__Kutipan__:

· · ·

Gambar 2. 9 Entrance The Breeze BSD (Sumber : Difoto oleh Penulis Tahun 2021)
21
The Breeze ini memanfaatkan elemen alam yang sudah ada sebagai daya
tarik pengunjung karena terlihat lebih alami dan sejuk. Selain itu penggunaan
material kaca dan kayu pada bangunan menciptakan suasana yang alami. Dan juga
bangunan ini juga dilalui oleh jalan tol sehingga meningkatkan visibilitas dari
arah jalan tol dan juga dapat menaikan value dari tempat tersebut. Selain itu
fasilitas tempat parkir yang sudah tertata dengan baik sirkulasinya.
Gambar 2. 10 Interior The Breeze BSD
(Sumber : Difoto oleh Penulis Tahun 2021)
Gambar 2. 11 Parkir The Breeze BSD (Sumber : Difoto oleh Penulis Tahun 2021)

· · ·

__Langkah Pengerjaan__:
[a] Salin tanpa perubahan bagian kutipan tentang The Breeze BSD, dimulai dari "Gambar 2. 9" sampai dengan "Parkir The Breeze BSD (Sumber : Difoto oleh Penulis Tahun 2021)".
[b] Terjemahkan kalimat berikut dari kutipan tentang The Breeze BSD ke dalam bahasa Inggris: "Selain itu penggunaan material kaca dan kayu pada bangunan menciptakan suasana yang alami."

· · ·

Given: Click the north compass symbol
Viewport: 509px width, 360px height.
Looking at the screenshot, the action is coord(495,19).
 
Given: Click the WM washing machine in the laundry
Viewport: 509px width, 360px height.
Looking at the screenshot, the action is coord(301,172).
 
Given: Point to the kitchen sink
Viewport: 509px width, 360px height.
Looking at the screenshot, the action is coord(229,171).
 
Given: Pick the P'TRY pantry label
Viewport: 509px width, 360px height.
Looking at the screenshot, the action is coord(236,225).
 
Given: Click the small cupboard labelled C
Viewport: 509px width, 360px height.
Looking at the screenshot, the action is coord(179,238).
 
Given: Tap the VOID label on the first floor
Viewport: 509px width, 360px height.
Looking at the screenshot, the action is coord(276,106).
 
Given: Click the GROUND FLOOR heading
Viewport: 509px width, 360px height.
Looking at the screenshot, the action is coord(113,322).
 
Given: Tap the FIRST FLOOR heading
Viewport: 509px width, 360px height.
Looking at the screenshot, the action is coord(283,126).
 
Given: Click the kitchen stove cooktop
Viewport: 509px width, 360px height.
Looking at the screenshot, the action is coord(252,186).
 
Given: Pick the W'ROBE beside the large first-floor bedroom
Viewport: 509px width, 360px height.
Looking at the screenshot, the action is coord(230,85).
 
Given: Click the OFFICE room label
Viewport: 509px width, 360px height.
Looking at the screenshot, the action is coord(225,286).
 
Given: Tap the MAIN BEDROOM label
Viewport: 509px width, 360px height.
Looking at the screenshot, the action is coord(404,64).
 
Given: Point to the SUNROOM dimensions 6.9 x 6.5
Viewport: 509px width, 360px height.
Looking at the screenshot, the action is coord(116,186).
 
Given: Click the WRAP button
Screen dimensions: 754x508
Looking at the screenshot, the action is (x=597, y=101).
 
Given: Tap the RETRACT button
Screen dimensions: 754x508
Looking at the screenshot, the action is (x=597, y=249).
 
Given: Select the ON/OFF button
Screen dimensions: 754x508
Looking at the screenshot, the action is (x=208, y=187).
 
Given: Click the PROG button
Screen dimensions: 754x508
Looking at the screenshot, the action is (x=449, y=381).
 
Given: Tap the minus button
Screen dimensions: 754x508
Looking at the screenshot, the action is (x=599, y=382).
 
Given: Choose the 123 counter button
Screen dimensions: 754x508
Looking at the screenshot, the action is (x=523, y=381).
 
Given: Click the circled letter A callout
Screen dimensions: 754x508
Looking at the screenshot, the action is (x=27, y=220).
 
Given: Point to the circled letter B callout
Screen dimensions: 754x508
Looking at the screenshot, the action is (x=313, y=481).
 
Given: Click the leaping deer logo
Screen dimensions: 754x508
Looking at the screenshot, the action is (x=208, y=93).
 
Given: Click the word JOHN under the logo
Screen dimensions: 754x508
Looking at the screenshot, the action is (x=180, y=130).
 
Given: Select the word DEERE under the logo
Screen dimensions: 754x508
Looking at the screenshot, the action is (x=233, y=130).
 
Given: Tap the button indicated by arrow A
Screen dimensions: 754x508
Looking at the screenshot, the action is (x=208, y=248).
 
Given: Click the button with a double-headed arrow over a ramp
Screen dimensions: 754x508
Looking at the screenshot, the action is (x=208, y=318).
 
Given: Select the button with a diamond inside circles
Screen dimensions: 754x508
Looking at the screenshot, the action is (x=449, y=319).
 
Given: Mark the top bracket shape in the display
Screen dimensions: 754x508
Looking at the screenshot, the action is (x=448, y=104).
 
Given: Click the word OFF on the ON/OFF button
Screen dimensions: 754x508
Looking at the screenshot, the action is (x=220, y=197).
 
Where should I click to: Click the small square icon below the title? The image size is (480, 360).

· · ·

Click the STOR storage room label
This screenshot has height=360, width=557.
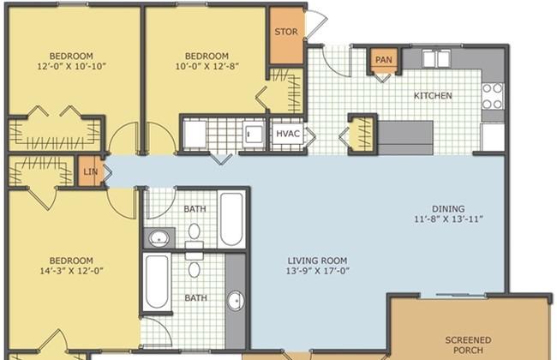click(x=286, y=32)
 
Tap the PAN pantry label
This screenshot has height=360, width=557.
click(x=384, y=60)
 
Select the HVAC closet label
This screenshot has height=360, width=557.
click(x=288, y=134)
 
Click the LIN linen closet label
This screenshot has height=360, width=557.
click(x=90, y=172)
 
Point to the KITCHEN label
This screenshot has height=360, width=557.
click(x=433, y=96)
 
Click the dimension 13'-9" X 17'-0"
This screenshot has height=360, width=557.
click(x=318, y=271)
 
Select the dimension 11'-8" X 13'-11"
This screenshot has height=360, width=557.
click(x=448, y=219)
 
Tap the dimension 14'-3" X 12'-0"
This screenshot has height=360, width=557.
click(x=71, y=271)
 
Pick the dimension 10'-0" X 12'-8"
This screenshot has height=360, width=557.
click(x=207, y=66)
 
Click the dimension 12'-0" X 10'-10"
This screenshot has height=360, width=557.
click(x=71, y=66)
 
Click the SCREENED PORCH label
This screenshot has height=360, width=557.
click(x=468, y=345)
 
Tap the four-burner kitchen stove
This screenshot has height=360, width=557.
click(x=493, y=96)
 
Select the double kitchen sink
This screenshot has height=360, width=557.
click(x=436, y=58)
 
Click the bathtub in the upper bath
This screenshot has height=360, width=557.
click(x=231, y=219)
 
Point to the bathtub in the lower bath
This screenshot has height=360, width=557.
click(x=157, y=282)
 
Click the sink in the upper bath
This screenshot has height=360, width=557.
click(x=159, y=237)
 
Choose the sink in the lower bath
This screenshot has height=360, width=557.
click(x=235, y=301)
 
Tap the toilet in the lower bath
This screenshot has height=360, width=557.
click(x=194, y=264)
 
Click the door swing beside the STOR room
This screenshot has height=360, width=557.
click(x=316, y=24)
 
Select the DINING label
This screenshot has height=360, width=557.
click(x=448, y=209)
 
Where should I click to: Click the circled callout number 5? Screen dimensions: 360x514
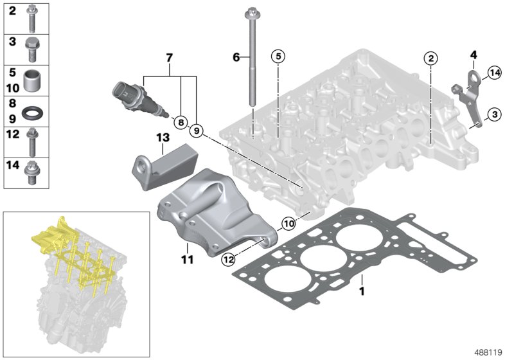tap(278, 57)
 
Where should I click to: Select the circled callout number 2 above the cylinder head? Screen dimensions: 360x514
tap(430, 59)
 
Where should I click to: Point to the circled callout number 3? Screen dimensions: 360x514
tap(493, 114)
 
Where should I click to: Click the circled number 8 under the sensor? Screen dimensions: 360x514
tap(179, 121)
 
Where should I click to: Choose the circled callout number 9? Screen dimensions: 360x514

· · ·

__Kunci Jawaban__:
[a]
Gambar 2. 9 Entrance The Breeze BSD (Sumber : Difoto oleh Penulis Tahun 2021)
21
The Breeze ini memanfaatkan elemen alam yang sudah ada sebagai daya
tarik pengunjung karena terlihat lebih alami dan sejuk. Selain itu penggunaan
material kaca dan kayu pada bangunan menciptakan suasana yang alami. Dan juga
bangunan ini juga dilalui oleh jalan tol sehingga meningkatkan visibilitas dari
arah jalan tol dan juga dapat menaikan value dari tempat tersebut. Selain itu
fasilitas tempat parkir yang sudah tertata dengan baik sirkulasinya.
Gambar 2. 10 Interior The Breeze BSD
(Sumber : Difoto oleh Penulis Tahun 2021)
Gambar 2. 11 Parkir The Breeze BSD (Sumber : Difoto oleh Penulis Tahun 2021)

[b] In addition, the use of glass and wood materials in the building creates a natural atmosphere.